* _PROBLEM STATEMENT_:
Pictures excluded, return the lines below from the first through the line holding "Task: Pause the trace with the orange button".

* _THE RECORDS_:
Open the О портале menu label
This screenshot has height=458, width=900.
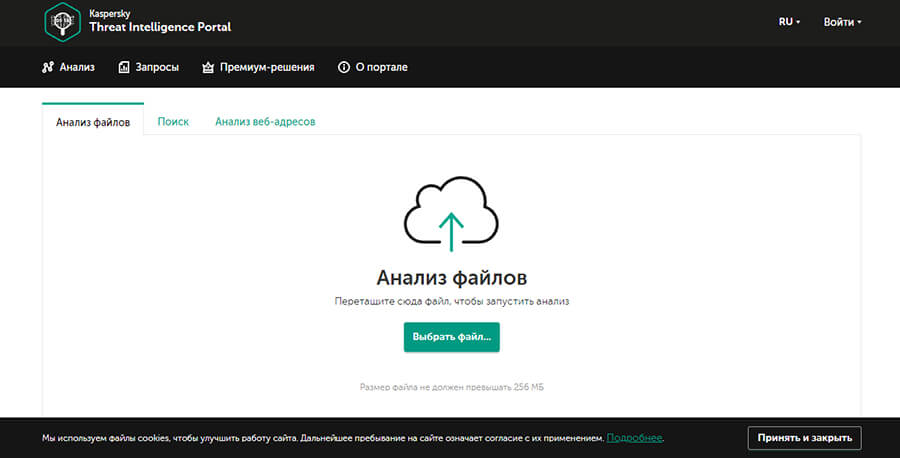pyautogui.click(x=381, y=68)
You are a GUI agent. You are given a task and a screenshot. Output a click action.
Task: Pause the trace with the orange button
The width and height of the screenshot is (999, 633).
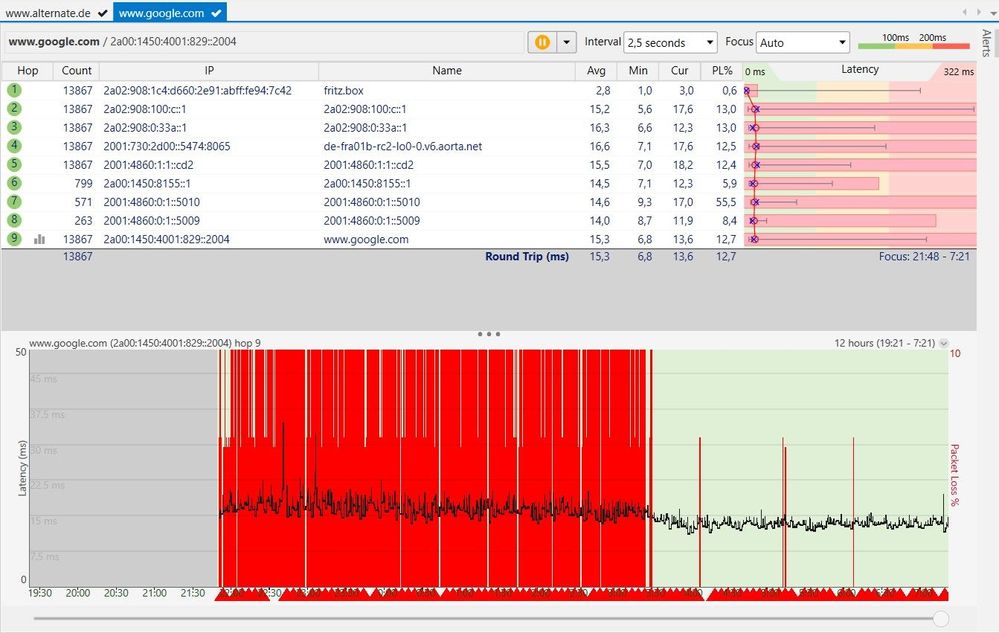click(541, 42)
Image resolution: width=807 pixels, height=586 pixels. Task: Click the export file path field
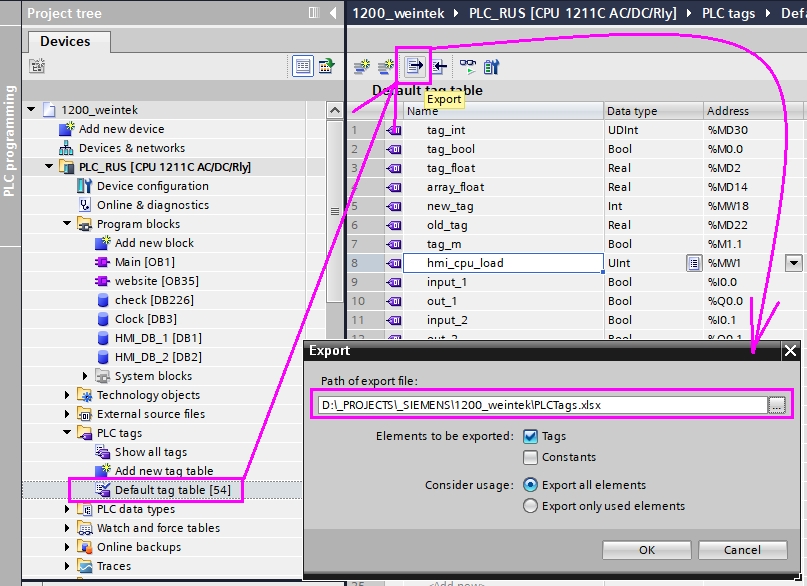pyautogui.click(x=542, y=405)
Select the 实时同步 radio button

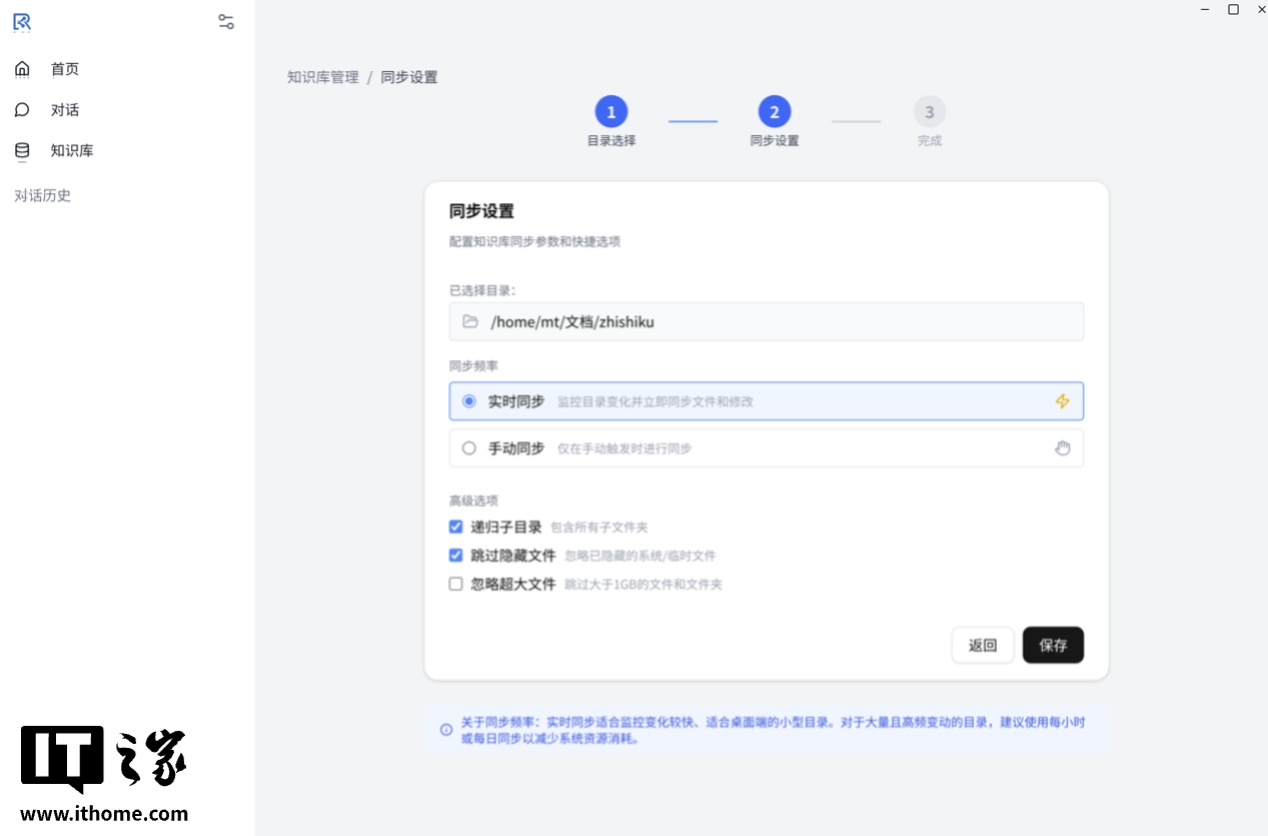click(x=468, y=400)
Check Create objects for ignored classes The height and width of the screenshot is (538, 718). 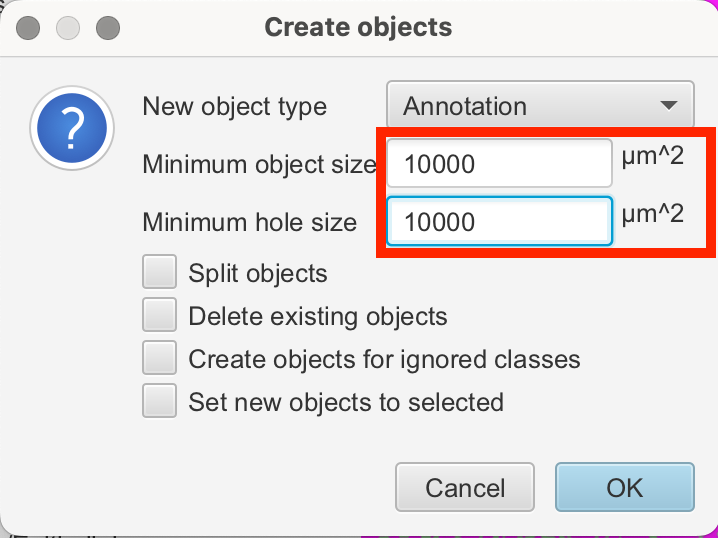(x=160, y=358)
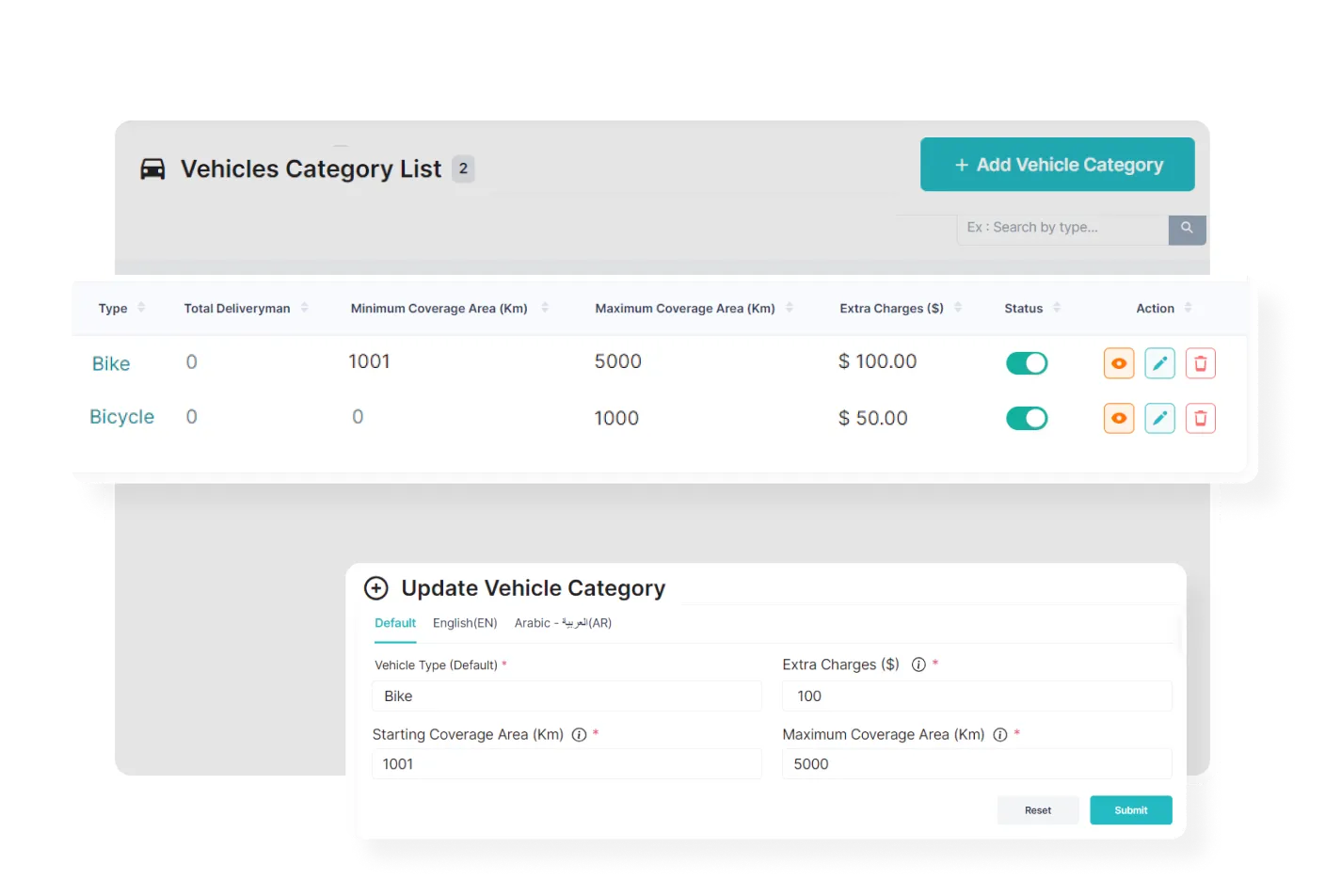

* _RESULT OF THE EXERCISE_:
Open the О портале menu label
This screenshot has height=458, width=900.
pyautogui.click(x=381, y=68)
You are a GUI agent. You are given a task and a screenshot. Output a click action.
Task: Pause the trace with the orange button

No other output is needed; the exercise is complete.